El autor Ignacio González-Polo* relata algunos detalles de la toma de posesión como primer presidente de México de José Miguel Ramón Adaucto Fernández y Félix, mejor conocido como Guadalupe Victoria en honor de la Virgen de Guadalupe y la insurgencia mexicana. Tomó posesión de su cargo en Palacio Nacional el 10 de octubre de 1824; de allí se dirigió, con su comitiva, a la Catedral Metropolitana para la celebración de un Te Deum. La figura de Guadalupe Victoria, a pesar de su incansable actividad como militar insurgente a lo largo de 14 años y de ser el único que concluyó completo su mandato en más de 30 años del México independiente (1824-1829), no ha sido tomada en su justa dimensión por los historiadores. Los restos de este Benemérito de la Patria descansan en la Columna de la Independencia, con los del vicepresidente Nicolás Bravo.

Tan importantes son los diarios de sucesos que nos fueron legados por algunas personas curiosas que, gracias a ellos, tenemos en México desde la época de la Conquista el testimonio de algunos acontecimientos significativos ocurridos en el pasado.(1)

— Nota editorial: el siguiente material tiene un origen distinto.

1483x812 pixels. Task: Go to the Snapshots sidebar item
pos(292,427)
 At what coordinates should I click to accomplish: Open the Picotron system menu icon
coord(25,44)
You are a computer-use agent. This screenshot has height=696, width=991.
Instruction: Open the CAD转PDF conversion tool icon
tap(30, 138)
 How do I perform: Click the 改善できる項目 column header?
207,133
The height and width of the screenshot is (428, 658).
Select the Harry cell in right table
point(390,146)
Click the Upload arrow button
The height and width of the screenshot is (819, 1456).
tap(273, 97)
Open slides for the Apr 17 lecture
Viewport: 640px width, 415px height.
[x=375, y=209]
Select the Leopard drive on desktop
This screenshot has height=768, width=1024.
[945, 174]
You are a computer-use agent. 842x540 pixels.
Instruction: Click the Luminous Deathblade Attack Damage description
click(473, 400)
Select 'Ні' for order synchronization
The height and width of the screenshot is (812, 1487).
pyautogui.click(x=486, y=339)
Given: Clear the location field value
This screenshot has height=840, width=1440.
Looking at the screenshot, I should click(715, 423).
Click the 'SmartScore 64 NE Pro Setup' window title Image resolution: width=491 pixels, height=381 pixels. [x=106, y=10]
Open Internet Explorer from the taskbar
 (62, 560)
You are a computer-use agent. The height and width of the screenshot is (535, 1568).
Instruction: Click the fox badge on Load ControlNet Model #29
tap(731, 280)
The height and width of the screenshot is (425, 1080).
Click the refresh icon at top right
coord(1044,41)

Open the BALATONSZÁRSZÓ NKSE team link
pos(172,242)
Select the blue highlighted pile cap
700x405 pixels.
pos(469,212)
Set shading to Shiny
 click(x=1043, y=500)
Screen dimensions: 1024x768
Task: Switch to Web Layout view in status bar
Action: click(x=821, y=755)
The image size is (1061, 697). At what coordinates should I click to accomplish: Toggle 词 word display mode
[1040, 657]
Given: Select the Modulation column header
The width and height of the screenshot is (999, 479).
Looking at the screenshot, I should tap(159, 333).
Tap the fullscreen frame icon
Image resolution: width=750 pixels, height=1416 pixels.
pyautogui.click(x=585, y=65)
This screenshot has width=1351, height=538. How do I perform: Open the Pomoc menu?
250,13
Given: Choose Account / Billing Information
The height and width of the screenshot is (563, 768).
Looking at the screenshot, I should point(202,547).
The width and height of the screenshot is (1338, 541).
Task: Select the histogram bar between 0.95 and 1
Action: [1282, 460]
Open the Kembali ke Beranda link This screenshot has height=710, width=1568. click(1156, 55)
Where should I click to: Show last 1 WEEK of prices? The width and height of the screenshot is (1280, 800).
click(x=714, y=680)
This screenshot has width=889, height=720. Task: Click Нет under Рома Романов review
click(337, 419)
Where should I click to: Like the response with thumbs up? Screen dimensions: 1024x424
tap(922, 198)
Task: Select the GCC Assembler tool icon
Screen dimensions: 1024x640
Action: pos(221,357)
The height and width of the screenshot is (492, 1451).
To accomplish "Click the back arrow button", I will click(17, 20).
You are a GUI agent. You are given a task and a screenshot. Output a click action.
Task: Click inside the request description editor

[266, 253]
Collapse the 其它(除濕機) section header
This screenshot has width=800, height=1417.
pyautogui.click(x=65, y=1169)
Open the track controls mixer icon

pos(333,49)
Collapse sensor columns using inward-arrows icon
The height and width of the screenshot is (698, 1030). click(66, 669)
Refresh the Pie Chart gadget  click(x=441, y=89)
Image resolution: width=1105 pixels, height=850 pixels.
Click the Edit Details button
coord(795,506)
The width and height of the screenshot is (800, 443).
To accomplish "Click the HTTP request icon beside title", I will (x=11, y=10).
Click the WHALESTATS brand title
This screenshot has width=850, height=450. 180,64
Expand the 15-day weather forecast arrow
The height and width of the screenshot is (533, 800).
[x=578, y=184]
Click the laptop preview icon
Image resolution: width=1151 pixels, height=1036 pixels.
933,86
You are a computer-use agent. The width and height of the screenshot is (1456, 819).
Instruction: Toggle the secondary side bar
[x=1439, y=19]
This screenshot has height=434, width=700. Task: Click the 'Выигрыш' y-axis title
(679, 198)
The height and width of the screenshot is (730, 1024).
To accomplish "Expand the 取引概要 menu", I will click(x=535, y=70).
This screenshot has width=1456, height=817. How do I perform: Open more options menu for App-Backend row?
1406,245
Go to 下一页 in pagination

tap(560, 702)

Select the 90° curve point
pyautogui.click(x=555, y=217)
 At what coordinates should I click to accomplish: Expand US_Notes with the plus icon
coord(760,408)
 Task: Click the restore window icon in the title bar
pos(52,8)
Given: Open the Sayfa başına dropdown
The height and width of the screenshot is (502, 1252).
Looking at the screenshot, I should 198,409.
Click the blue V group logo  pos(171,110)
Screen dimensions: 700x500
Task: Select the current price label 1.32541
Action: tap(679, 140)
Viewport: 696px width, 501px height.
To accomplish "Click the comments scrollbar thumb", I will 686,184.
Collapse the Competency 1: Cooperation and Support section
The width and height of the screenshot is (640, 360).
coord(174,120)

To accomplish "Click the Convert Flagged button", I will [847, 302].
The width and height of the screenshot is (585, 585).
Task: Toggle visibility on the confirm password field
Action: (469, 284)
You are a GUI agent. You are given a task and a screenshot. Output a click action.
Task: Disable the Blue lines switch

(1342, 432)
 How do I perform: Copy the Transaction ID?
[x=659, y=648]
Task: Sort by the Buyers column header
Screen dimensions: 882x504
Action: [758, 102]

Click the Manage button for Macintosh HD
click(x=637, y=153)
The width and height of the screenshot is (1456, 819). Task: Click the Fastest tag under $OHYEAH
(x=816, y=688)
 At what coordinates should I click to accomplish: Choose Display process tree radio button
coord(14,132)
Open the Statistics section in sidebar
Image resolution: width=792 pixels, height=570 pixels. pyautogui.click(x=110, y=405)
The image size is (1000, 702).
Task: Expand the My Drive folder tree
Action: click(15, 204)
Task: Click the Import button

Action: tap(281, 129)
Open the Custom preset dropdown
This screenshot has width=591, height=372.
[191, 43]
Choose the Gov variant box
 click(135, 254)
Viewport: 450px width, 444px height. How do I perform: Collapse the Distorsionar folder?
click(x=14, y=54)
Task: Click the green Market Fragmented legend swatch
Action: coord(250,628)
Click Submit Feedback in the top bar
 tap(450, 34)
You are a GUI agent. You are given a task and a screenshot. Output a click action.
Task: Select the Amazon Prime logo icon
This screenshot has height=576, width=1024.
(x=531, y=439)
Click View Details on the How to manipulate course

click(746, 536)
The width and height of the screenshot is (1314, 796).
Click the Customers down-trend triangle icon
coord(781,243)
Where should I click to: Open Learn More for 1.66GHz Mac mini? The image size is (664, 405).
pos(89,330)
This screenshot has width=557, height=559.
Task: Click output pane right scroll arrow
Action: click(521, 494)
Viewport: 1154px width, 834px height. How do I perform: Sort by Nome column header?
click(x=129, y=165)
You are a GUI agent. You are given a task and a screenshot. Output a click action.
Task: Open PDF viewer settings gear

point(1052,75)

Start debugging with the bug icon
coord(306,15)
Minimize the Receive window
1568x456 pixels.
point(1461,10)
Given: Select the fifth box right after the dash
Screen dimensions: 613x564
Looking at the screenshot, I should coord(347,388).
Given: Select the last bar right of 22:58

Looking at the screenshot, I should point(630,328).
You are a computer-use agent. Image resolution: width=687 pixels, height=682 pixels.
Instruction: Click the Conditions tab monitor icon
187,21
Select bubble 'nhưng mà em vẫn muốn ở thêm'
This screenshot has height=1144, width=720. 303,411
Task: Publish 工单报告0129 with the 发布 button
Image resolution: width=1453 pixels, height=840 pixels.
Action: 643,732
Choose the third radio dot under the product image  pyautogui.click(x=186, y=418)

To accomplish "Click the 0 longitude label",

Escribir un diario de sucesos, por muy escueto y rudimentario que éste sea, además de ser una catarsis personal y fuente de información para la posteridad, es propio de quien tiene conciencia no sólo de la importancia doméstica de lo cotidiano, sino de todos aquellos sucesos políticos, económicos y sociales que marcaron una época.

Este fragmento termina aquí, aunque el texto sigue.